Desperation has strange effects on humans though. See Marjah, “last stronghold" in Helmand and Kandahar model.

Sangin, about 70 miles upriver from Marjah and roughly the same size, is both fertile poppy fields and a trafficking hub. Maybe US officials are thinking Sangin will dry up once Marjah is “secured,” but production could very well shift its weight into Sangin instead.

Or the trade could already be diversified to the point of irrelevance.

Fast forward to April’s end, two months past the beginning of Operation Moshtarak. “Today fighting is still intense,” The Guardian reports, “and in army spokesman Gordon Messenger's words, Sangin is ‘the most challenging area in which British troops operate.’”

The Guardian observes, “As with so many of the Helmand towns where the British are present the bazaar in Sangin is officially ‘thriving.’ Indeed, recent visitors have to admit that there are signs of commerce in the long thin strip of shops. But the rest, says David Gill, a photographer who visited Sangin three times last year, is like ‘a ghost town in Death Valley where you drive through and all you see is a sign flapping in the wind.’”
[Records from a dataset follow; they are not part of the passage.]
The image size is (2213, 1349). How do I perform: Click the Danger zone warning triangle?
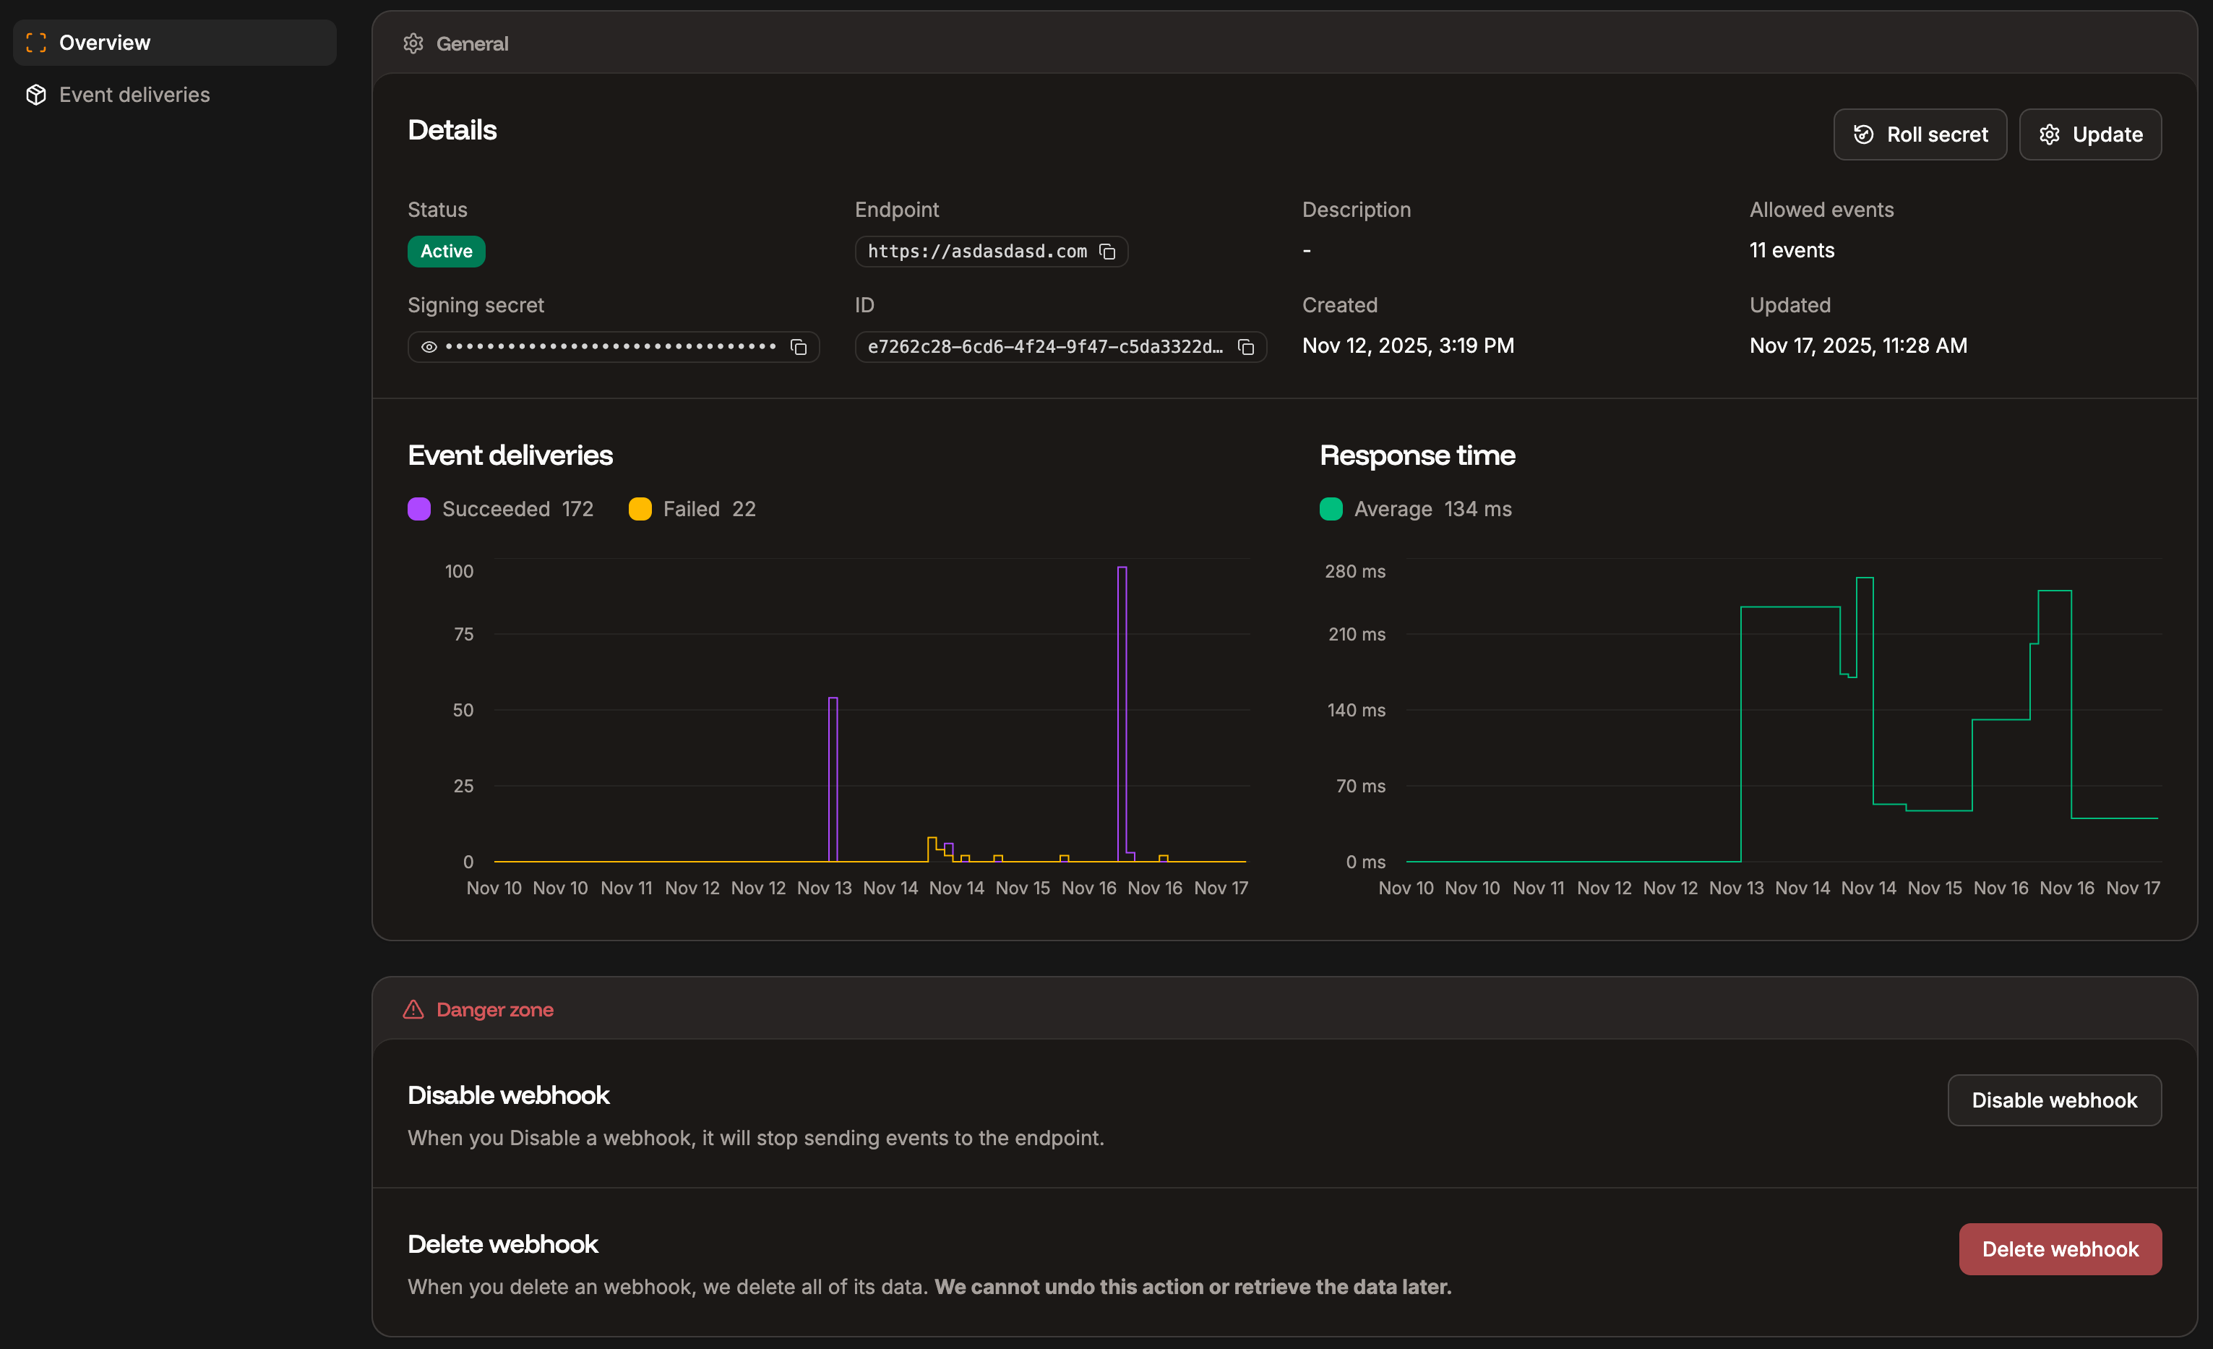(413, 1009)
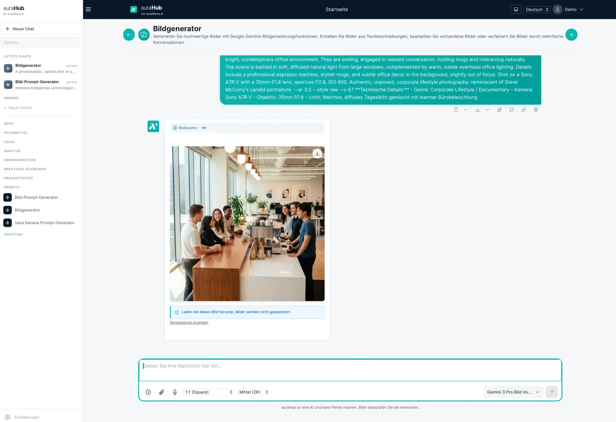Switch interface language from Deutsch
The width and height of the screenshot is (616, 422).
[536, 9]
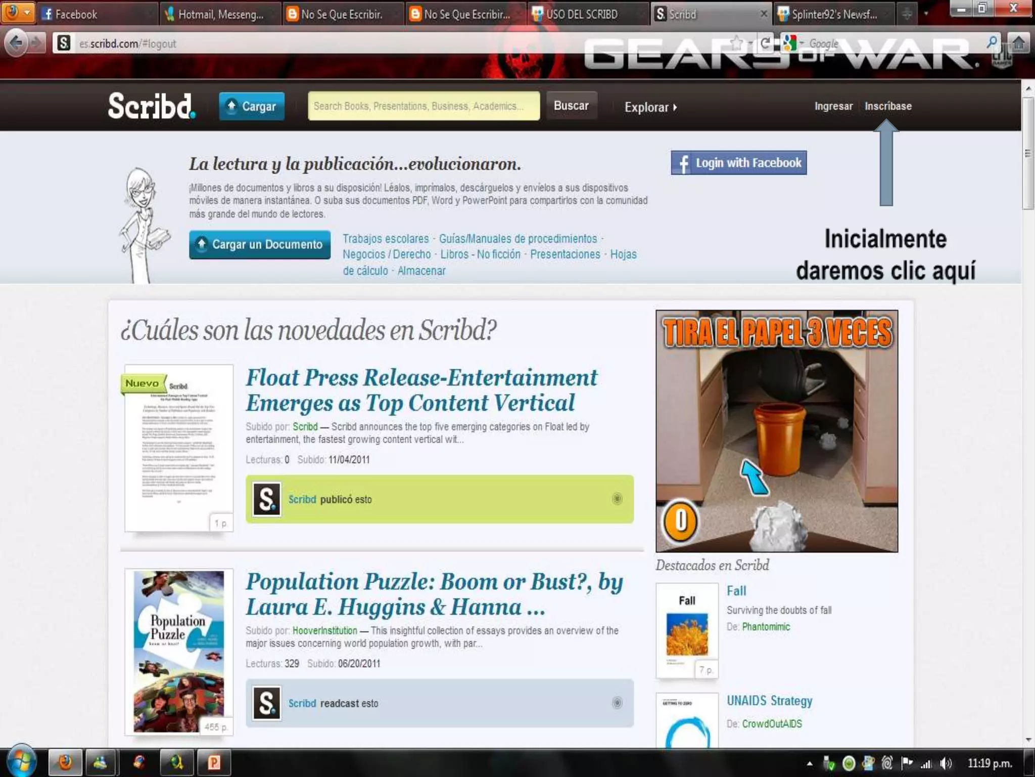This screenshot has height=777, width=1035.
Task: Expand the Explorar menu
Action: coord(650,107)
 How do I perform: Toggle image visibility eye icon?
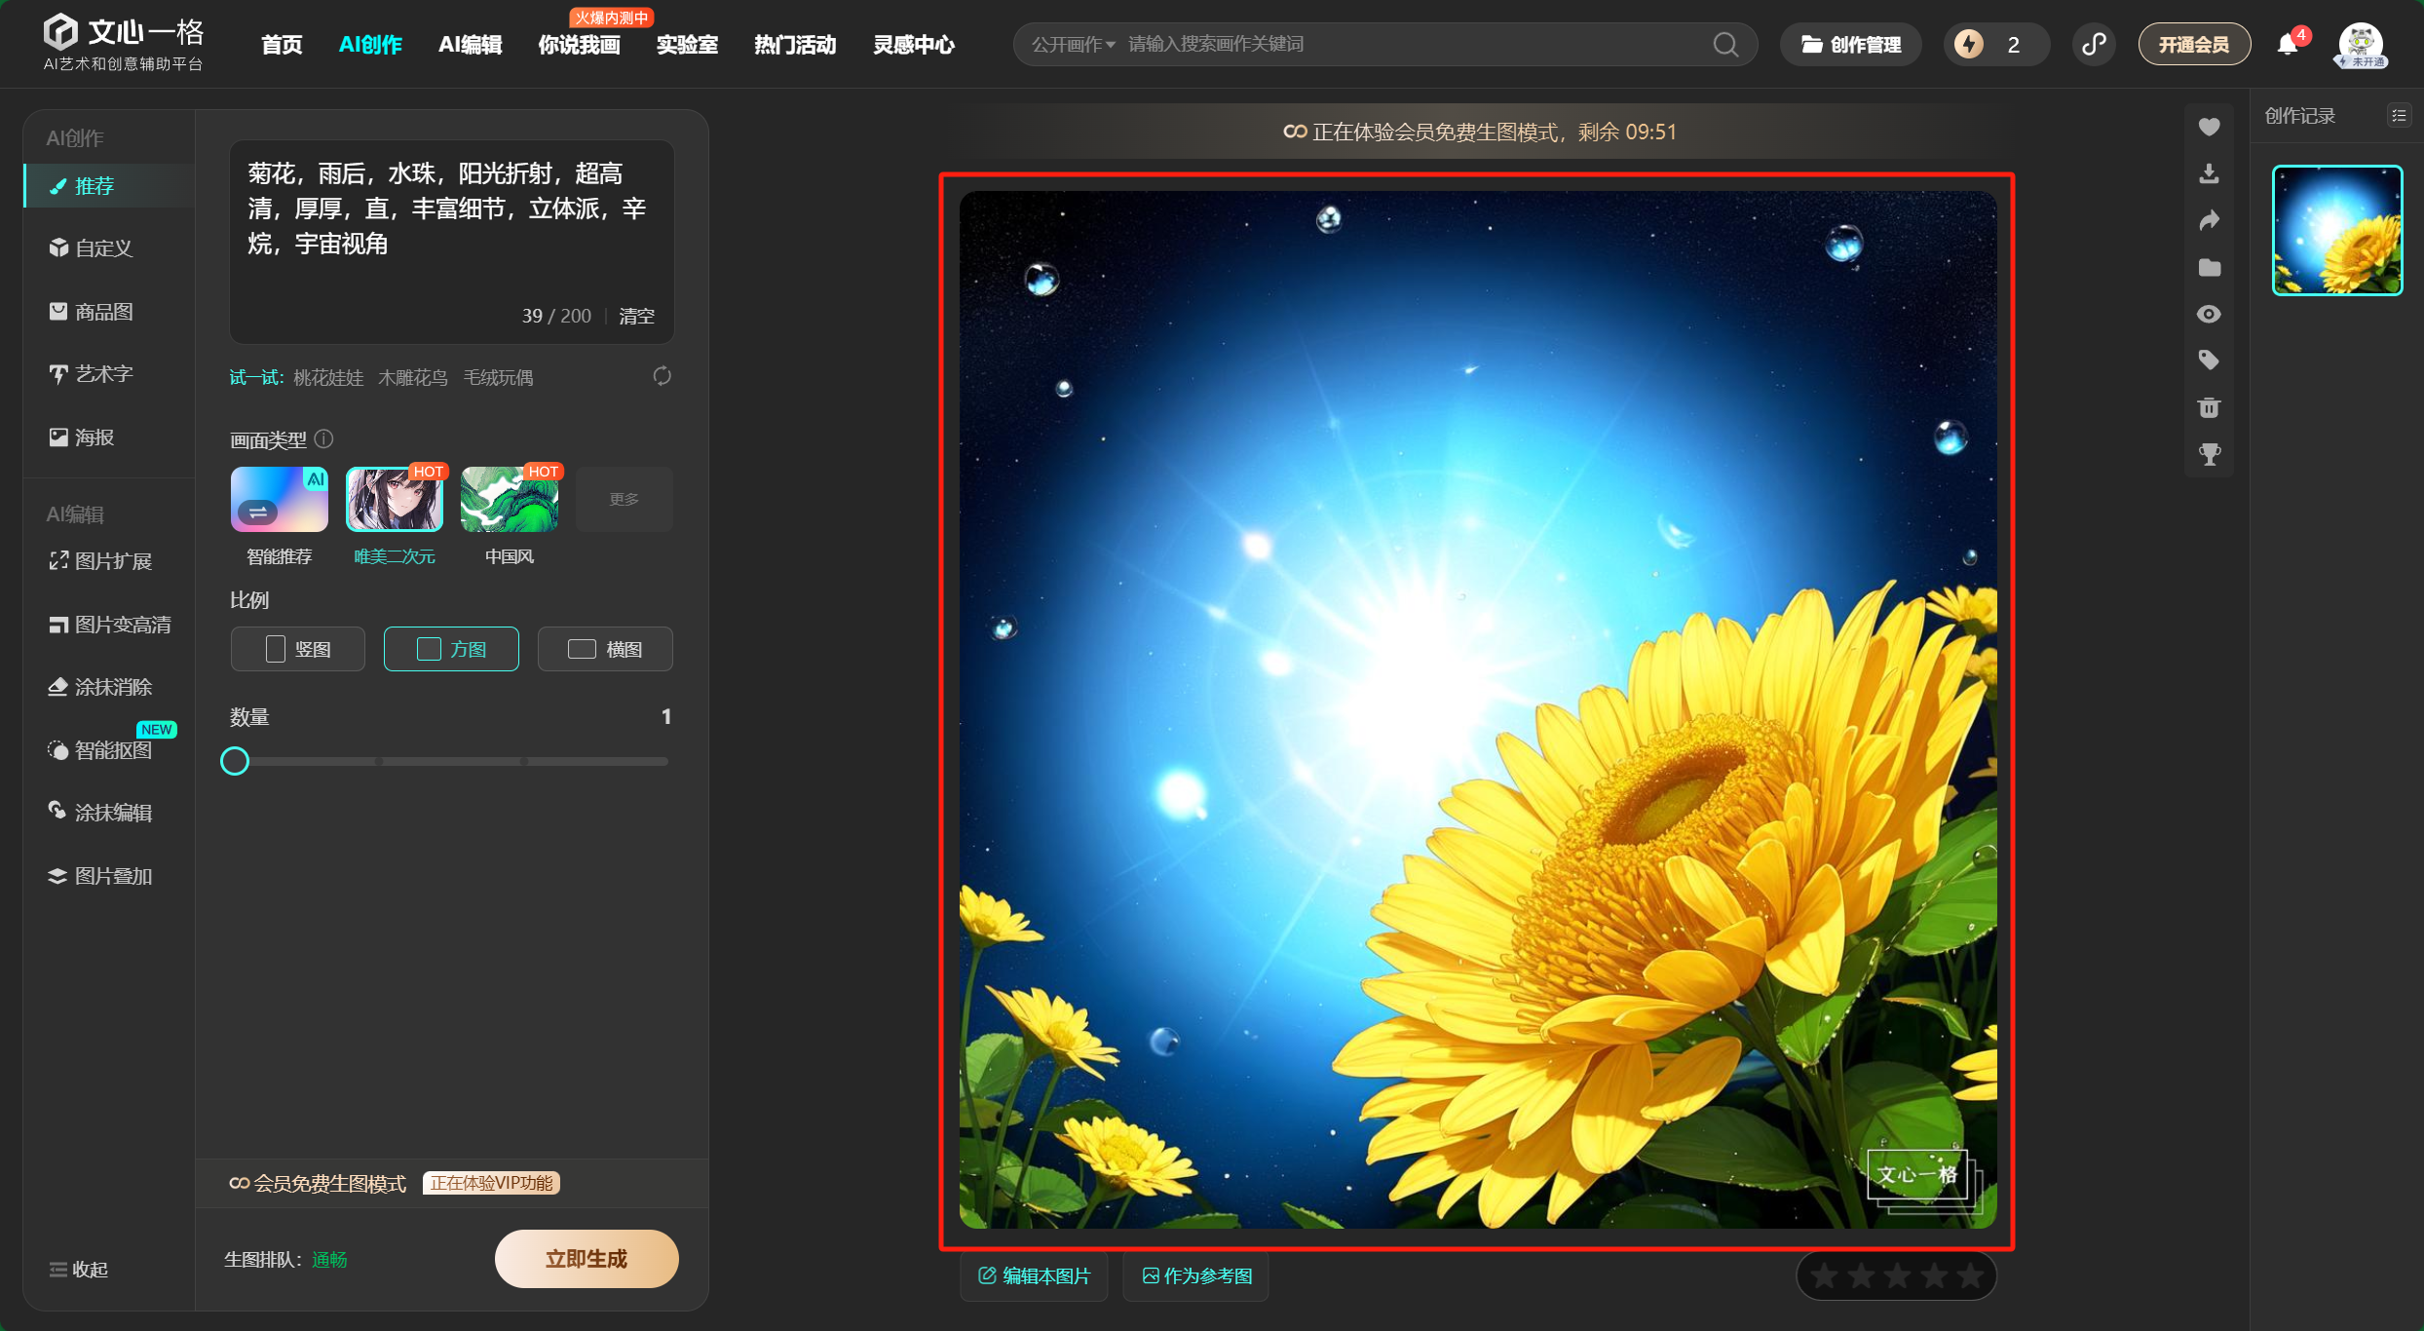(x=2209, y=314)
Warlords and the Taliban remain in control the countryside, while British forces continue to take casualties. Another soldier recently lost his life in a fire-fight.

"The picture that emerges is one where a minority tribe controls the government and the majority, which is not in government, control the heroin,” said one Kabul diplomat with knowledge of Helmand. “Everyone else gets angry and joins the Taliban.”

And taken with a grain of salt, Gill claims the atmosphere towards British troops is, "intense hatred of a people who hate everything you stand for.”

These accounts, mixed with the positive versions, generate a working reality to proceed to the final question: what future awaits Sangin?

The BBC reported back in March that Helmand’s boundaries are being redrawn within ISAF command, with several options on tap. A piece of President Obama’s surge will relieve other British positions in Helmand, freeing up troops for redeployment to Sangin. Or else a US brigade will replace the British battalion currently stationed in the district.

“One thing is clear,” says the BBC, “those running NATO’s operation think that what they are doing is working in Sangin and that they want more of the same.” As 1,500 British soldiers can barely contain two square kilometers, something else becomes apparent - a clear and hold operation will require a similar amount of force as Marjah.

Prepare for the next operation to secure the Taliban’s “last stronghold” in Helmand province.

3 comments:

  1. They want to kick the door down.

    I would appreciate your opinion on this piece.

    http://www.zeenews.com/news624488.html#

    ReplyDelete
  2. That article has a lot going on. The economic war over Asia goes without saying, but could this really be the White House's plan?

    "It is essential to locate appreciable forces in well-selected encampments in Baluchistan and at places on the Afghanistan-Pakistan frontier region, including the newly named ‘Khyber Pakhtunkhwa’ province of Pakistan. Any refusal by Pakistan to cooperate in this respect should be viewed and declared as complicity with the enemy, and be heavily penalized as such."

    Now that's a bombshell - sounds like a dud strategy too. We'll see if there's other minds like Mr. Sohoni in Washington.

    ReplyDelete
  3. LOL:
    Some how I knew that "heavily penalized" statement would stick out to you.

    I still believe that Baluchistan will become a center point. Especially if they Balkanize, and re-draw the maps AGAIN.